Dans cette affaire, deux primes s’opposaient :
- Une prime de production basée sur la présence du salarié à son poste de travail et jugée (par la cour d’appel) comme ayant été incorporée au contrat de travail des salariés.
- Une prime d’assiduité mise en place postérieurement par accord collectif.

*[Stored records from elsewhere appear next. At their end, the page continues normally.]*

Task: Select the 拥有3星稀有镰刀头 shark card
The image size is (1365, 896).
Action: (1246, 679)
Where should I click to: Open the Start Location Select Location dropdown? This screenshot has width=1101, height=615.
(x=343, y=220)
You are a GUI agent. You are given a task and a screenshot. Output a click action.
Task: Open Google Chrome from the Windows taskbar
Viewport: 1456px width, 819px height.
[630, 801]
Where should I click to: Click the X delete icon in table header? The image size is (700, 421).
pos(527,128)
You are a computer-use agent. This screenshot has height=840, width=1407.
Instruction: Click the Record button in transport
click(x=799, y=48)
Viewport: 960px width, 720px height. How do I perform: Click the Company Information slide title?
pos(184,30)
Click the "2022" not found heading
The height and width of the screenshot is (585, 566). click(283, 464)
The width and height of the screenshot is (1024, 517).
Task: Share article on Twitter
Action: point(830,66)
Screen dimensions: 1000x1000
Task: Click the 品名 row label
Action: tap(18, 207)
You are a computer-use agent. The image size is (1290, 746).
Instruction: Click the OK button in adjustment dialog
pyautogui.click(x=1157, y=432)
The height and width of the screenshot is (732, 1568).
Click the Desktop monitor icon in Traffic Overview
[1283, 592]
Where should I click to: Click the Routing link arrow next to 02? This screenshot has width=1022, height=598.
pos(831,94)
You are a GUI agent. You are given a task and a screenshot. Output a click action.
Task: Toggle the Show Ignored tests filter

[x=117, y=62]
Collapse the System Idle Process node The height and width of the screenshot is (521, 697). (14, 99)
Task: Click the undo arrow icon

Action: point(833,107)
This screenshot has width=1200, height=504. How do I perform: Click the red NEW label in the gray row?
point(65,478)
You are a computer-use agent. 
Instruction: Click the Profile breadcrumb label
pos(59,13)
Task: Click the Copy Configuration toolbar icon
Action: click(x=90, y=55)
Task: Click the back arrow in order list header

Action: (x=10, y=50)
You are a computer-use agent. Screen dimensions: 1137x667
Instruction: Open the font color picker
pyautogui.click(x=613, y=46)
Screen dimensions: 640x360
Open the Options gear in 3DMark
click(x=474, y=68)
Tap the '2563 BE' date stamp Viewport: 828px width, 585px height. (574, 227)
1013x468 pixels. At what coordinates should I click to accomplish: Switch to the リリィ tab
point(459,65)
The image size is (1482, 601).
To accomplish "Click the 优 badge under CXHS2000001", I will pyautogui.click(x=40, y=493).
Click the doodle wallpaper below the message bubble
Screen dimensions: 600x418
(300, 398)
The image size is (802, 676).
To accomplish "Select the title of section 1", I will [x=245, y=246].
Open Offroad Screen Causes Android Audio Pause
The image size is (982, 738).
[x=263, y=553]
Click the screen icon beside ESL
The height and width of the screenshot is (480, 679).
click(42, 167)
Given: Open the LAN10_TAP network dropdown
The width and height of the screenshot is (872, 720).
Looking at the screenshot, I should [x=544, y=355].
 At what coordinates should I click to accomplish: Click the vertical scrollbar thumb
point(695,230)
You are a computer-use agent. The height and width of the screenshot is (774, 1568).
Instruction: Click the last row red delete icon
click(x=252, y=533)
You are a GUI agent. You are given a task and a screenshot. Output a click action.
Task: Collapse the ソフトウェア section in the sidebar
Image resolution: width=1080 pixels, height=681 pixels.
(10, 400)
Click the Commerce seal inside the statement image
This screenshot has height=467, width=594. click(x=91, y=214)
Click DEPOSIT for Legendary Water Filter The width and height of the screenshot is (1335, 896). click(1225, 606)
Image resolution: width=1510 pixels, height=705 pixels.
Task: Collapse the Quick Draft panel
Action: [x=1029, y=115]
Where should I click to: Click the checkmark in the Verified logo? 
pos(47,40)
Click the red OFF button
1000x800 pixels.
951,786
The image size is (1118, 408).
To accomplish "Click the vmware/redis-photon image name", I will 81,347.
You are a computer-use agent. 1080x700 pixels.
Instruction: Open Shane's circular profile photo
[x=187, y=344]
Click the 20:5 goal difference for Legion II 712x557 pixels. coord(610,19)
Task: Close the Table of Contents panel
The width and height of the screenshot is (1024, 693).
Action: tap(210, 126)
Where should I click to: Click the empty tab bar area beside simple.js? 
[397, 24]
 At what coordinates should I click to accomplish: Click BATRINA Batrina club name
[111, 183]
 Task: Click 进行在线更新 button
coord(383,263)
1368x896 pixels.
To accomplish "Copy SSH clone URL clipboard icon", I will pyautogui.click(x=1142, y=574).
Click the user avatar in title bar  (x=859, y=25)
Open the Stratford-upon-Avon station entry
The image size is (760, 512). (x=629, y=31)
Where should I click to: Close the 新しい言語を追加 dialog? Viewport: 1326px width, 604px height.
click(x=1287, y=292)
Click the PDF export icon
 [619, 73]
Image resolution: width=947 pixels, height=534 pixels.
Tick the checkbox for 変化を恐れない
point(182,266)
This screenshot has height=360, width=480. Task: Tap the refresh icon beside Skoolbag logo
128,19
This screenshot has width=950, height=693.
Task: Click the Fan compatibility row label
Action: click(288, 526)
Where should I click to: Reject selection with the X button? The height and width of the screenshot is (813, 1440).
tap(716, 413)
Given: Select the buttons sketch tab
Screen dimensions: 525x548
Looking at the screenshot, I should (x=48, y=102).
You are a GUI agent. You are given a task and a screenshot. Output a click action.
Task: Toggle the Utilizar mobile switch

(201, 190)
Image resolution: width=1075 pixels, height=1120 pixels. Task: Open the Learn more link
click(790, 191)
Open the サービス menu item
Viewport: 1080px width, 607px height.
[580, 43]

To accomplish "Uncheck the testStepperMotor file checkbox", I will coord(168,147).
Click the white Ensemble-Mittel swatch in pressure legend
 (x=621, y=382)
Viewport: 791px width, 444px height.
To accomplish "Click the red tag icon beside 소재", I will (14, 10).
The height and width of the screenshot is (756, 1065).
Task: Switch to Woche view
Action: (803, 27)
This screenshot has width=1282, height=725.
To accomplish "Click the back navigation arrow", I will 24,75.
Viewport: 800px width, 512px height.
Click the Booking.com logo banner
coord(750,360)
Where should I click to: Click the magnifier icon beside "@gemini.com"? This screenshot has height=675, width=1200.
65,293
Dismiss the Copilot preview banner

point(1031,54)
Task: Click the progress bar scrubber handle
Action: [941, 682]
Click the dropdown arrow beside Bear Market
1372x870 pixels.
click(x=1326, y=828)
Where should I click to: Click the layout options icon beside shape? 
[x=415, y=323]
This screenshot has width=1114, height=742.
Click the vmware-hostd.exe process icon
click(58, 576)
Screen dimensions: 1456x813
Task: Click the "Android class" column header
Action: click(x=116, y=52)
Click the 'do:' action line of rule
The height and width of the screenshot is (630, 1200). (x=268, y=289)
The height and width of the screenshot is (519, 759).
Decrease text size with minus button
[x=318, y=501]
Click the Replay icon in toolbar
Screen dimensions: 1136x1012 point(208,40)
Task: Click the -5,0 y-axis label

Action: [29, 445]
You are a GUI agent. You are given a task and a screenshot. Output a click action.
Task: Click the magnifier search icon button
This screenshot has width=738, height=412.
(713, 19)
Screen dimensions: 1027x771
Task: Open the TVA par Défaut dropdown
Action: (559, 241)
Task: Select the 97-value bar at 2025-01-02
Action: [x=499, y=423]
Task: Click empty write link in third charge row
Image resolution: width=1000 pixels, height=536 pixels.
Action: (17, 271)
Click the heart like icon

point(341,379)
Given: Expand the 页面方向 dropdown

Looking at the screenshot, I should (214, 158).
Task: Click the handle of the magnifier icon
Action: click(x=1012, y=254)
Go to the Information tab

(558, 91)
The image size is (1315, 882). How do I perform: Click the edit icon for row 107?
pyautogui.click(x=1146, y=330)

Un salarié avait initialement saisi le conseil de prud’hommes en paiement d’un rappel de la prime de production. Ayant déjà procédé au paiement de la prime d’assiduité et considérant qu’une condamnation au paiement de la prime de production entrainerait un cumul d’avantages ayant le même objet ou la même cause (les deux primes étant, d’après lui, « destinée à récompenser le salarié de sa présence effective à son poste de travail »), l’employeur avait, quant à lui, sollicité, à titre subsidiaire en cas de condamnation à payer la prime de production, le remboursement de la prime d’assiduité. Après avoir condamné la société à payer la prime de production, la cour d’appel avait néanmoins débouté l’employeur de cette demande subsidiaire de remboursement considérant que si les deux primes rémunéraient effectivement la présence du salarié, la prime de production comportait de nombreuses conditions non reprises pour l’octroi de la prime d’assiduité dont le montant différait (voir le § 11 de la décision). Au contraire, d’après l’employeur, si la comparaison des modalités d’octroi et de calcul desdites primes pouvait servir à déterminer quelle était la prime la plus avantageuse et donc celle devant être appliquée en raison de l’identité de leur objet, cela n’avait pas d’incidence sur l’appréciation de leur objet ou de leur cause (voir les moyens annexés de la décision, relatifs au second moyen de cassation subsidiaire).
Dans son arrêt, après avoir rappelé le principe de faveur (art. L2254-1 c. trav. ; § 9 de la décision), la Cour de cassation réaffirme qu’« en cas de concours entre les stipulations contractuelles et les dispositions conventionnelles, les avantages ayant le même objet ou la même cause ne peuvent, sauf stipulations contraires, se cumuler, le plus favorable d’entre eux pouvant seul être accordé » (Cass. soc., 11 mai 2022, 21-11240, § 10).
Ensuite, d’après la haute juridiction, dès lors que les deux primes se fondaient sur la présence du salarié, les motifs avancés par la cour d’appel étaient insuffisants à caractériser que les primes de production et d’assiduité n’avaient pas le même objet (§ 12 de la décision). La décision de la cour d’appel est donc cassée et il appartiendra à la cour d’appel de renvoi d’apprécier si les deux primes ont le même objet ou la même cause et, dans l’affirmative, de condamner le salarié à rembourser à son employeur la prime d’assiduité.
En conséquence, si deux primes – bien que l’une contractuelle et l’autre conventionnelle – sont en concours et qu’elles ont soit le même objet, soit la même cause, il convient d’appliquer le principe de faveur. L’employeur est alors légitime à ne verser aux salariés que la prime la plus favorable.